Kaş’ta dünya şampiyonası vardı. Oradaki teknik direktörümüz ve sporcu arkadaşlarımızın desteğiyle yarışma bitiminde dünya şampiyonlarıyla görüştük. 7 farklı ülkeden dünya rekortmeni serbest dalıcılar ve Türkiye’den de Türkiye rekortmenimiz projemize duyarlılık gösterdi, projede yer almayı kabul etti. Projenin ikinci bölümündeyse hekim arkadaşlarla su altı çekimlerini yaptık.
Nejdet Demirtaş – Kadına Şiddet
Nejdet Demirtaş – Kadına Şiddet
Ayna adlı sergin için okurlarıma ne söylemek istersin?
Kadına yönelik şiddet, bir insanlık meselesi. Kimsenin bir başkasının yaşama şansını elinden almaya hakkı yok. Fotoğraflarım çok sevimli kareler olmasa da bu toplumsal konuya farklı bir bakış açısı getirmek isteyenlerin sergimi görmesini öneririm.
Nejdet Demirtaş – Kadına Şiddet
Nejdet Demirtaş – Kadına Şiddet
Nejdet Demirtaş – Kadına Şiddet
Mesela kayıp adalet fotoğrafımdan bahsedeyim. Mitolojide adaletin sembolü olan Themis’in gözleri kapalıdır, kılıcı keskindir ve terazisi dengededir. Gözlerinin kapalı olmasının nedeni onun için herkesin eşit olmasıdır. Kararları kılıç kadar keskindir, ayrımcılık yapmaz. Terazisi de herkese karşı dengededir. Benim fotoğrafımdaysa kadının ağzı bantlıdır, görür ama konuşmaz. Kılıç artık keskin değildir, yamulmuştur. Adaletin yapısı erkekten yana kaymıştır, daha eril bir yapıya dönmüştür.

Themis – Kayıp Adalet
Çekimler sırasında zor durumda kaldığın oldu mu?
Çok zor durumda kaldığım söylenemez. Çünkü en temel koşulum güvenlik. Suya inmeden ne çekeceğimi, koşulların ne olduğunu bilirim ve en ufak bir olumsuzluk hissettiğimde çekimi bırakırım. Hiç bir fotoğraf bir canlıdan daha kıymetli değildir. Bugün olmazsa yarın çekerim ya da çekmem, diye düşünürüm. Olmazsa olmaz diye bir fotoğraf kuralım yok. Bazen en doğru fotoğraf bıraktığım ve zorlamadığım anda çıkıyor. Çektiğim fotoğrafların hepsi denizde. Doğa zaten en güzelini veriyor. Güvenliği bırakmadan sadece akışına bırakınca sonuçlar çok daha şaşırtıcı olabiliyor.

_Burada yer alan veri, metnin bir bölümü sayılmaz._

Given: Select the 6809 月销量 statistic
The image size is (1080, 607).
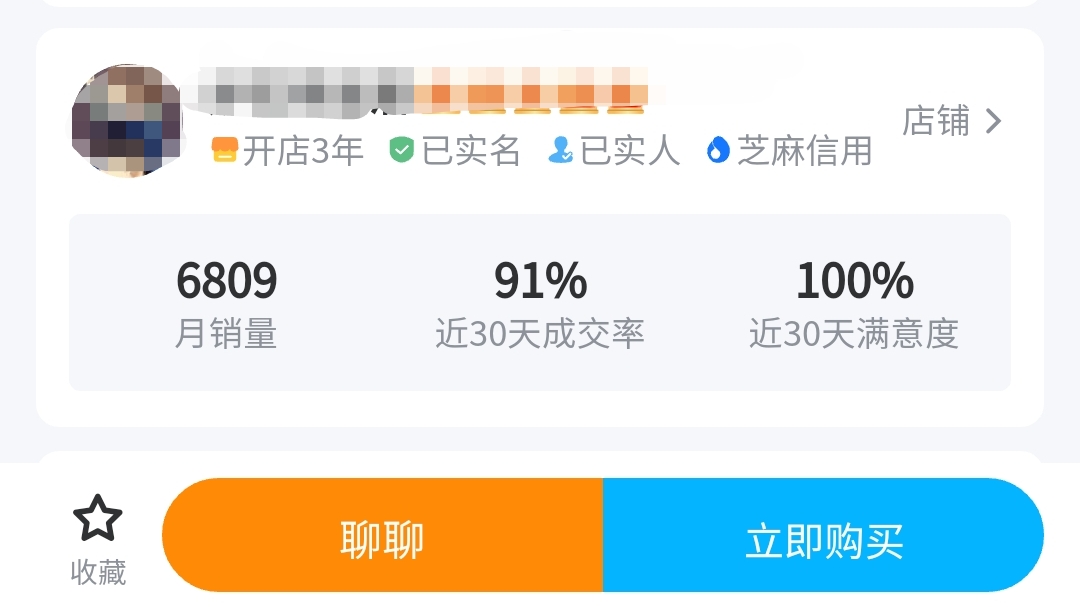Looking at the screenshot, I should pyautogui.click(x=227, y=303).
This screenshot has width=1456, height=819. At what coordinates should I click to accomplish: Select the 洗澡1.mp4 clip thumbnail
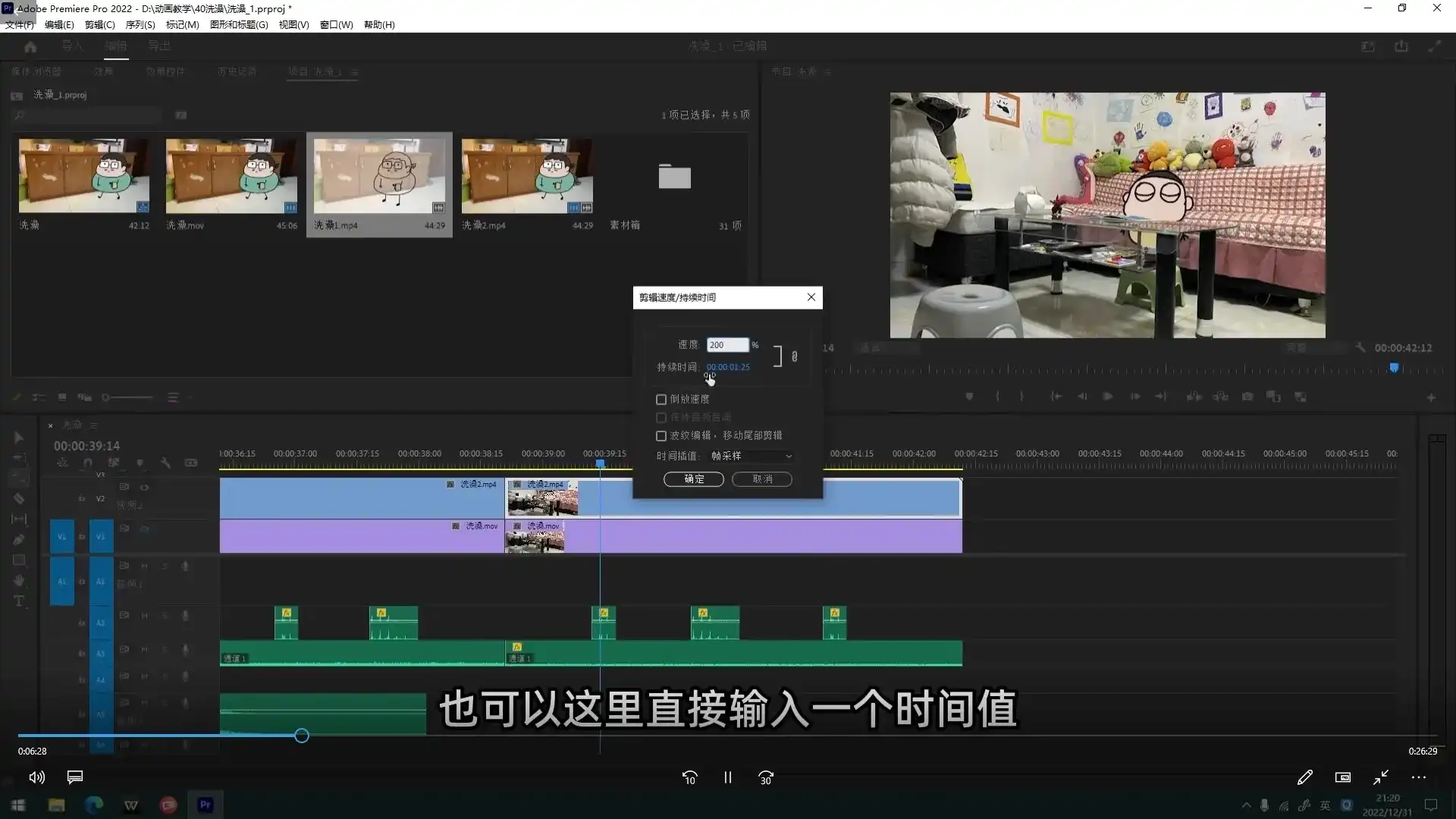[x=379, y=176]
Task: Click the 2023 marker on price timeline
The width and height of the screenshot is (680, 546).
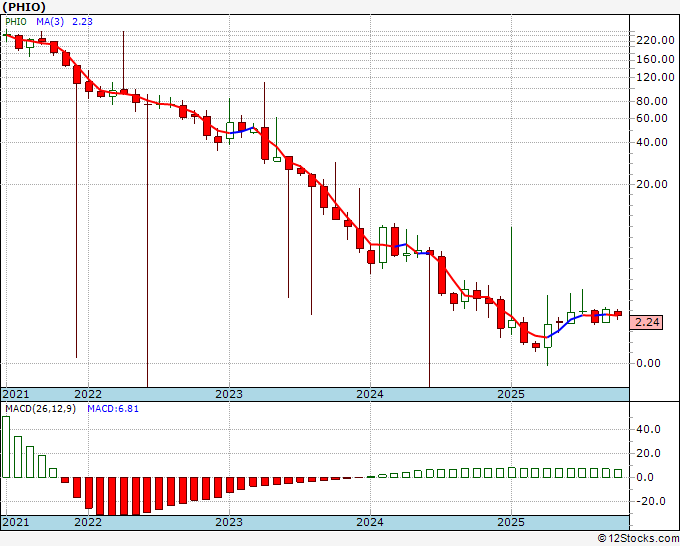Action: pyautogui.click(x=229, y=394)
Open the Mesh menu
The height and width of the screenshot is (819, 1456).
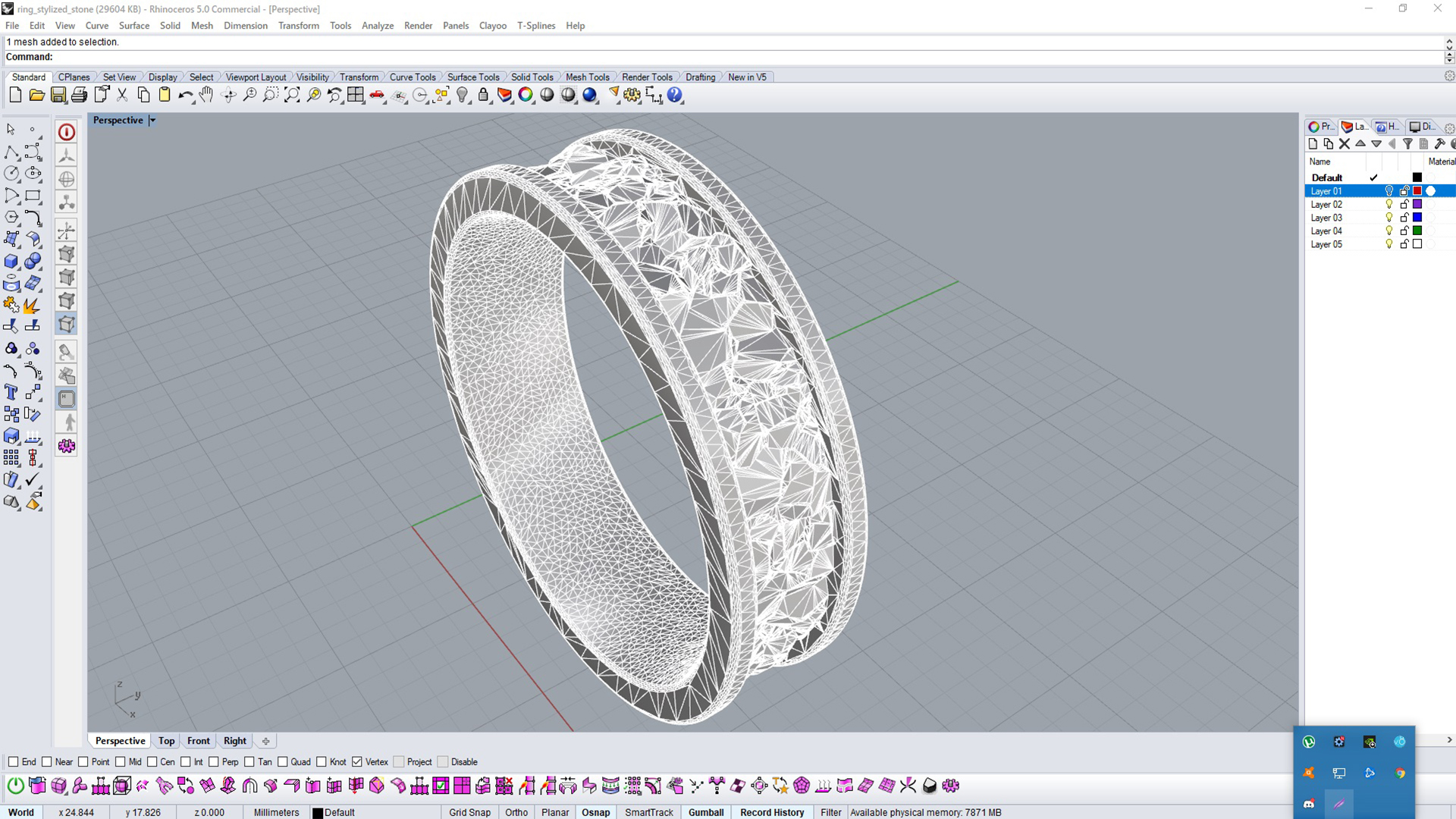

Planladığın başka projelerin var mı?
Genelde her sene bir proje yapıyorum. Bir sonraki projeyi de engelliler için tespit ettim ama bunları su altında çekmek hem çok zor hem de çok büyük bir bütçe istiyor.

Nejdet Demirtaş – Teknolojik tutsaklık
Çalışmalarını beğendiğin, Türkiye’den ve dünyadan kimse var mı? Senin çalışmalarına benzeyen su altı fotoğrafı çeken var mı?
Sosyo politik konuları proje olarak ve süreklilik içerisinde su altında çeken bir fotoğrafçıyla karşılaşmadım (dünyada). Varsa da henüz ben bilmiyorum. Çalışmalarına hayranlıkla baktığım ve düşünceyi kurguya dönüştürüp fotoğrafa yansıtan Saygun Dura ve şahane projeleri ve kitaplarıyla Alptekin Baloğlu var. Yurt dışından pek fazla fotoğrafçı tanımıyorum.
Nejdet Demirtaş’la konuşacak daha çok şey var ama ben şimdilik burada noktalıyorum. Kendisini tüm çalışmalarından ötürü içtenlikle tebrik ediyor, bana zaman ayırdığı için de çok teşekkür ediyorum. Umarım Demirtaş gibiler sayesinde toplumsal konulara daha çok dikkat çekilir ve dünya daha huzurlu, daha barışçıl, daha yaşanılası bir yer hâline gelir.